(Supplied information)

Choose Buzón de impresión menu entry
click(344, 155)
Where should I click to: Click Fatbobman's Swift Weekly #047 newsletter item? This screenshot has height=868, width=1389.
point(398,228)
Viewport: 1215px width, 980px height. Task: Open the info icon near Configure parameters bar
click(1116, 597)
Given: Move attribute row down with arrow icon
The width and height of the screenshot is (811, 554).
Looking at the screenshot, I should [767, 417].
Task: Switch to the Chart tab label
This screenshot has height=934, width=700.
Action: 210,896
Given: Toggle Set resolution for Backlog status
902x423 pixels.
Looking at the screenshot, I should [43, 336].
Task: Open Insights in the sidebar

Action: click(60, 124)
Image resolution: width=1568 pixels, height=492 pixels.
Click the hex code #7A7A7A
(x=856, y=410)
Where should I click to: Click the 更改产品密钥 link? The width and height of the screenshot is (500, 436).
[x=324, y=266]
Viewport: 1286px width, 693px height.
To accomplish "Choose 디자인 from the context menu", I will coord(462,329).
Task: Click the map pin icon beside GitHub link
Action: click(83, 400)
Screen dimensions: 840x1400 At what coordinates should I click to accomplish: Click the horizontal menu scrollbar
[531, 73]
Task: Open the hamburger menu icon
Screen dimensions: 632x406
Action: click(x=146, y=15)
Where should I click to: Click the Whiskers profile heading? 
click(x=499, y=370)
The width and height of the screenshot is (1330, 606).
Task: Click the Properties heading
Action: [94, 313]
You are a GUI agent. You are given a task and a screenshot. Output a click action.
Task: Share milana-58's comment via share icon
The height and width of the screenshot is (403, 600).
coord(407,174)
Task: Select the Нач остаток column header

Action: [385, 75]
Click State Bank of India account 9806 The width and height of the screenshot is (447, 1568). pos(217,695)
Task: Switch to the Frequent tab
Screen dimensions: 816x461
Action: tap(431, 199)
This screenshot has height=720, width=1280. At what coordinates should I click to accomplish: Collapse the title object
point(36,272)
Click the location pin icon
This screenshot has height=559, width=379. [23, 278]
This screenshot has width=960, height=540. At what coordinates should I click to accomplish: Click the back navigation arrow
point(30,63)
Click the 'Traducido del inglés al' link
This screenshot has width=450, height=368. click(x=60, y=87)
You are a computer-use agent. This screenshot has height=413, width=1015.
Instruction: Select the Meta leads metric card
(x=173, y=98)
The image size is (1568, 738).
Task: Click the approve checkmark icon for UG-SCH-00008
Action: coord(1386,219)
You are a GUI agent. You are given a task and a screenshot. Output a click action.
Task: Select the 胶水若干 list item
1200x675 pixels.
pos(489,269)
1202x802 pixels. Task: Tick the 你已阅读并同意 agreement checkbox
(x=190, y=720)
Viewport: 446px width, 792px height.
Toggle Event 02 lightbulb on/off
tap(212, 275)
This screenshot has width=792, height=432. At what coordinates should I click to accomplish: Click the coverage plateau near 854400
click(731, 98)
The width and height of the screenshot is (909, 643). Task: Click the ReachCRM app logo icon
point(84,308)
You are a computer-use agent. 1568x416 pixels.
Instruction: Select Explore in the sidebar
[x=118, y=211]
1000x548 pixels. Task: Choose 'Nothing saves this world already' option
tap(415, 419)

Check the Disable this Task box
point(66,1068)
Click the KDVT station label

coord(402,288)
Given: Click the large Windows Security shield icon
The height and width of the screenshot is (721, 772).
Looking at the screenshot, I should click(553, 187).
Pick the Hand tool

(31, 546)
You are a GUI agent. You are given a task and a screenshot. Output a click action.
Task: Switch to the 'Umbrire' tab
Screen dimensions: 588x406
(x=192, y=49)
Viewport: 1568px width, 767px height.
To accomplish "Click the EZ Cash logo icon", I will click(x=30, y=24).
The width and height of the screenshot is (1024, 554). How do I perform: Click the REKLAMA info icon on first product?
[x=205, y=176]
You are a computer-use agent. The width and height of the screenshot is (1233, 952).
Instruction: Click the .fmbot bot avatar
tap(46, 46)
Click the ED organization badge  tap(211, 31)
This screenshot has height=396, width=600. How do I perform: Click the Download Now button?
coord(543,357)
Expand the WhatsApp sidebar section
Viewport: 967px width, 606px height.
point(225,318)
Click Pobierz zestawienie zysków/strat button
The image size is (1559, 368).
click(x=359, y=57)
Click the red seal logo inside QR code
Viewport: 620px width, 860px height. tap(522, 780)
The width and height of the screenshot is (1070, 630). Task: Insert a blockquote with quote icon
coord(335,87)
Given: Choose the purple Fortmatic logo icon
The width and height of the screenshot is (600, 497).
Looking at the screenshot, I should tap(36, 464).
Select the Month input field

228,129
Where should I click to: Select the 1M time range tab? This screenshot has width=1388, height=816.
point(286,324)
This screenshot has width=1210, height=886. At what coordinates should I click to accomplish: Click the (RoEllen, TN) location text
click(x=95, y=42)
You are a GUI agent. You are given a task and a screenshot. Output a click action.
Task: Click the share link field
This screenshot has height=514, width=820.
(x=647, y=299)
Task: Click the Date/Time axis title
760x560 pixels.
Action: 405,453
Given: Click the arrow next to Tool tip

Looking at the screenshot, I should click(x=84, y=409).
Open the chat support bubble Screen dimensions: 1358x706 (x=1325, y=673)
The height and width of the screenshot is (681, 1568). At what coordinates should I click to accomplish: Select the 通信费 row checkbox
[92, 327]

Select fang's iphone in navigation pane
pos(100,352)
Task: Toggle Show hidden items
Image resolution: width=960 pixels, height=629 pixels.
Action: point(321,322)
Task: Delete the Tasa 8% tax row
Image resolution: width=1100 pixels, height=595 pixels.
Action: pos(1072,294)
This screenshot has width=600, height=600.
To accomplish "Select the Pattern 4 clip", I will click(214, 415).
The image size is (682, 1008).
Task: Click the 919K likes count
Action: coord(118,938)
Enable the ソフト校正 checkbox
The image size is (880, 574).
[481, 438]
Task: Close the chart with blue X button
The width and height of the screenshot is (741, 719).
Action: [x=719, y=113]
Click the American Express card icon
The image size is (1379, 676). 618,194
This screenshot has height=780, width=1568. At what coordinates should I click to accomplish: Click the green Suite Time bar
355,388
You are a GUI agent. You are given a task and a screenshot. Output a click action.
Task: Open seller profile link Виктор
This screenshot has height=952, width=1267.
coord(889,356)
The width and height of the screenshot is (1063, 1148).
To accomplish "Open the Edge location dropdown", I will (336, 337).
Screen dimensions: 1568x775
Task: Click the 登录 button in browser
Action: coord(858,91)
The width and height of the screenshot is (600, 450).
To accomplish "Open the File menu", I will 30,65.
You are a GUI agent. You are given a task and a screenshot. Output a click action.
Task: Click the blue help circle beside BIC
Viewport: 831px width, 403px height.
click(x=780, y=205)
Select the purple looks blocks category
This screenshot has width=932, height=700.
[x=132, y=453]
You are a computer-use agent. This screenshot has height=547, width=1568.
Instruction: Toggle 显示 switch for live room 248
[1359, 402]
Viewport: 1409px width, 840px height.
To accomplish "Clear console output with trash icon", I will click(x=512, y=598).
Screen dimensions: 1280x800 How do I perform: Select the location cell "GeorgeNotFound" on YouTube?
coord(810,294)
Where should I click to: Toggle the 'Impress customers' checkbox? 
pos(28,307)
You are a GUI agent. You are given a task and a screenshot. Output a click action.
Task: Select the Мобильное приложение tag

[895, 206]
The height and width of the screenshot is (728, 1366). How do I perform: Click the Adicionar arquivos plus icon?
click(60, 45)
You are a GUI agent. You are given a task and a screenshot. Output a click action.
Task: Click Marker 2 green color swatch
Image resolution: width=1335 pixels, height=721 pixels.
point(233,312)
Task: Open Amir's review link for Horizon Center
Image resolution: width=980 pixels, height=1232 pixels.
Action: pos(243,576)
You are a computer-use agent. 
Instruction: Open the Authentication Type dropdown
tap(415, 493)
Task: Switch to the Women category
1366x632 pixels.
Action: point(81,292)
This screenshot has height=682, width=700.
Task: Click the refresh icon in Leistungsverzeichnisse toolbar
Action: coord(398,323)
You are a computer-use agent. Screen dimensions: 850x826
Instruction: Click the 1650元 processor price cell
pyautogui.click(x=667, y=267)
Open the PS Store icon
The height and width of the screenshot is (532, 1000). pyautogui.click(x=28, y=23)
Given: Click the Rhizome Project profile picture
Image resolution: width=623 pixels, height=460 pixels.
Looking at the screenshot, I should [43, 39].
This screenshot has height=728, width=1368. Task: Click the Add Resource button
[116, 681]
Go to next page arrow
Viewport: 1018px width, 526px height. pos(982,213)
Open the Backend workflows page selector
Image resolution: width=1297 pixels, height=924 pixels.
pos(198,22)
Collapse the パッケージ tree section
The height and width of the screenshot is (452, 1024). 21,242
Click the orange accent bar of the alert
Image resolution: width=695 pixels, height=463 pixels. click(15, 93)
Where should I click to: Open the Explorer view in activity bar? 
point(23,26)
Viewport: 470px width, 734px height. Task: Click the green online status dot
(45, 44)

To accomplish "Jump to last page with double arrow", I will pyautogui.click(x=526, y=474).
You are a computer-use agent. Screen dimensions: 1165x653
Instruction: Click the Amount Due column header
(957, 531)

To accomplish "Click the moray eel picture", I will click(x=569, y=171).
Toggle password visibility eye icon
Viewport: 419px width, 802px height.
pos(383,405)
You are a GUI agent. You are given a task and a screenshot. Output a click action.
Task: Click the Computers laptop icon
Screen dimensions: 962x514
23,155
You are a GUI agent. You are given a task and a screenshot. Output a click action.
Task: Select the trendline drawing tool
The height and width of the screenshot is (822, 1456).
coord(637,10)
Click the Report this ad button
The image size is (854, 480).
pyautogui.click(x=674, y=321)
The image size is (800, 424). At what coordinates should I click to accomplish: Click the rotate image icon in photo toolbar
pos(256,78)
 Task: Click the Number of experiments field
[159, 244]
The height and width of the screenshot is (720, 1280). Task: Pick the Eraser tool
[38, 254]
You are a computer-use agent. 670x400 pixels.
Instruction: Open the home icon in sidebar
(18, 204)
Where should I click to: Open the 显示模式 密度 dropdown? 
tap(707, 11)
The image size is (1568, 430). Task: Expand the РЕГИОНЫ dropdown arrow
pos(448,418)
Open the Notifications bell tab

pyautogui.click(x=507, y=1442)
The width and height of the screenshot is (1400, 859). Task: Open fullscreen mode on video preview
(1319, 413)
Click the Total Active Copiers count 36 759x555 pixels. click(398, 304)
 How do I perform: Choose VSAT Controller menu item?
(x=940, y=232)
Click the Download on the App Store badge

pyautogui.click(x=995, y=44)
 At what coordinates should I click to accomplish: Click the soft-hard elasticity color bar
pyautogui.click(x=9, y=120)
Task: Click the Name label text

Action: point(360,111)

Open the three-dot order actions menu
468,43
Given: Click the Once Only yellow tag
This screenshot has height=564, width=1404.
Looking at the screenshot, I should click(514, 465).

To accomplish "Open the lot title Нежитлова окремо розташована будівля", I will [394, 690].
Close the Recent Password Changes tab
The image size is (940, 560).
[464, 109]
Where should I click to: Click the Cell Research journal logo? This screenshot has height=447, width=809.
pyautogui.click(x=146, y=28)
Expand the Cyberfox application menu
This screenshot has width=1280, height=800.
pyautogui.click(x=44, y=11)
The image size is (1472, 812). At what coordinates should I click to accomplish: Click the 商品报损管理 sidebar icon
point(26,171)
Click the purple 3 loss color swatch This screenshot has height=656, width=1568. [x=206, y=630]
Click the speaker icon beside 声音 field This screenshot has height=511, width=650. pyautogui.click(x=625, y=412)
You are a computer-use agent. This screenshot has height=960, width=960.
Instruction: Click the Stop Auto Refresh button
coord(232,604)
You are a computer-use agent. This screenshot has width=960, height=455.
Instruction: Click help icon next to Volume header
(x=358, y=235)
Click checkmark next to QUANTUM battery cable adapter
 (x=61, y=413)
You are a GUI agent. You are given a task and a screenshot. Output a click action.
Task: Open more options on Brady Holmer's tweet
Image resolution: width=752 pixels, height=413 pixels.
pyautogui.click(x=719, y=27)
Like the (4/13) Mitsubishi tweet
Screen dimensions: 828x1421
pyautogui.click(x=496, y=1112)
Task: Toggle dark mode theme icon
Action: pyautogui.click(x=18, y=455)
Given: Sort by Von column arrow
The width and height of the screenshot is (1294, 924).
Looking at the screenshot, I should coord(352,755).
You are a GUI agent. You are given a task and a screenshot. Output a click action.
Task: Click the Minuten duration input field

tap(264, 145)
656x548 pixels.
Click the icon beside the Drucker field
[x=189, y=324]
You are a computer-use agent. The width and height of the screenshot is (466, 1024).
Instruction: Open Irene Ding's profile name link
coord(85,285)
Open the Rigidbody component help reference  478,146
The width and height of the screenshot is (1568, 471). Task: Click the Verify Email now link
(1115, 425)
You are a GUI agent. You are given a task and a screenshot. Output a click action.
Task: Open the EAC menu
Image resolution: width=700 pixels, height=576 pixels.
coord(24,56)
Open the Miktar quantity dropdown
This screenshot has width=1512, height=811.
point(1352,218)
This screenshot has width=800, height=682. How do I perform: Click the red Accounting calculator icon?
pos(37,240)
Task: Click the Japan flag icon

(End Supplied information)

What you should do
Across the records above, tally the lines that contain "category" and return the number alone.

Answer box
2